__Stored data__
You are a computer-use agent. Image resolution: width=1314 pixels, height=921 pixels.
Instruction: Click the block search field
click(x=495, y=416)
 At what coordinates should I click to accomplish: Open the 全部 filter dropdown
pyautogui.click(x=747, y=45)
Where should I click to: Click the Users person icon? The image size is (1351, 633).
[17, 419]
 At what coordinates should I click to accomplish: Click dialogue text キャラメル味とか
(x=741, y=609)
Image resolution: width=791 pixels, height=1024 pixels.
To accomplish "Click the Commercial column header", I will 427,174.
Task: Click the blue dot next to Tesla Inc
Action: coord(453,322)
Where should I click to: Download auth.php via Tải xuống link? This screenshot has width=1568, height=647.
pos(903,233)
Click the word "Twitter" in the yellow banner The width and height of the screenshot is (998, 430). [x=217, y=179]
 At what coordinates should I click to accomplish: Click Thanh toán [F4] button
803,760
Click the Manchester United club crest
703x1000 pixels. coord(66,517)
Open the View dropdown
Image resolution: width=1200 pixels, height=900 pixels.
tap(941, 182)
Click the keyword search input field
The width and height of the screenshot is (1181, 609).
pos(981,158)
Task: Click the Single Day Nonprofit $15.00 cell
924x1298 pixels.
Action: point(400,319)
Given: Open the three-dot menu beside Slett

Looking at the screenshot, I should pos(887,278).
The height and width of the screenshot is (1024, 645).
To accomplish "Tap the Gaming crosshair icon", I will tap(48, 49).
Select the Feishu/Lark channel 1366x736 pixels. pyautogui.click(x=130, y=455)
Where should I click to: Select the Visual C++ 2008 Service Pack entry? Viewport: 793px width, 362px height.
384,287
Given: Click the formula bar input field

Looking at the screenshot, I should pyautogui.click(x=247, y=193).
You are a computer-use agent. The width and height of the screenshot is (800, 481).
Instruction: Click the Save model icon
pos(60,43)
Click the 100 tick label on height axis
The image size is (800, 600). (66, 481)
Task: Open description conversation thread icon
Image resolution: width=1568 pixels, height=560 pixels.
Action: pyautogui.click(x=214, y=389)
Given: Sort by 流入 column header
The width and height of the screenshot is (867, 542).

__WORK TO COMPLETE__
Every one of the entries must be printed exactly.

__RESPONSE TO THE EXERCISE__
You are a computer-use agent. Image resolution: width=1314 pixels, height=921 pixels.
Instruction: Click the block search field
click(x=495, y=416)
 At what coordinates should I click to accomplish: Open the 全部 filter dropdown
pyautogui.click(x=747, y=45)
Where should I click to: Click the Users person icon? The image size is (1351, 633).
[17, 419]
 At what coordinates should I click to accomplish: Click dialogue text キャラメル味とか
(x=741, y=609)
Image resolution: width=791 pixels, height=1024 pixels.
To accomplish "Click the Commercial column header", I will 427,174.
Task: Click the blue dot next to Tesla Inc
Action: coord(453,322)
Where should I click to: Download auth.php via Tải xuống link? This screenshot has width=1568, height=647.
pos(903,233)
Click the word "Twitter" in the yellow banner The width and height of the screenshot is (998, 430). [x=217, y=179]
 At what coordinates should I click to accomplish: Click Thanh toán [F4] button
803,760
Click the Manchester United club crest
703x1000 pixels. coord(66,517)
Open the View dropdown
Image resolution: width=1200 pixels, height=900 pixels.
tap(941, 182)
Click the keyword search input field
The width and height of the screenshot is (1181, 609).
pos(981,158)
Task: Click the Single Day Nonprofit $15.00 cell
924x1298 pixels.
Action: point(400,319)
Given: Open the three-dot menu beside Slett

Looking at the screenshot, I should pos(887,278).
The height and width of the screenshot is (1024, 645).
To accomplish "Tap the Gaming crosshair icon", I will tap(48, 49).
Select the Feishu/Lark channel 1366x736 pixels. pyautogui.click(x=130, y=455)
Where should I click to: Select the Visual C++ 2008 Service Pack entry? Viewport: 793px width, 362px height.
384,287
Given: Click the formula bar input field

Looking at the screenshot, I should pyautogui.click(x=247, y=193).
You are a computer-use agent. The width and height of the screenshot is (800, 481).
Instruction: Click the Save model icon
pos(60,43)
Click the 100 tick label on height axis
The image size is (800, 600). (66, 481)
Task: Open description conversation thread icon
Image resolution: width=1568 pixels, height=560 pixels.
Action: pyautogui.click(x=214, y=389)
Given: Sort by 流入 column header
The width and height of the screenshot is (867, 542).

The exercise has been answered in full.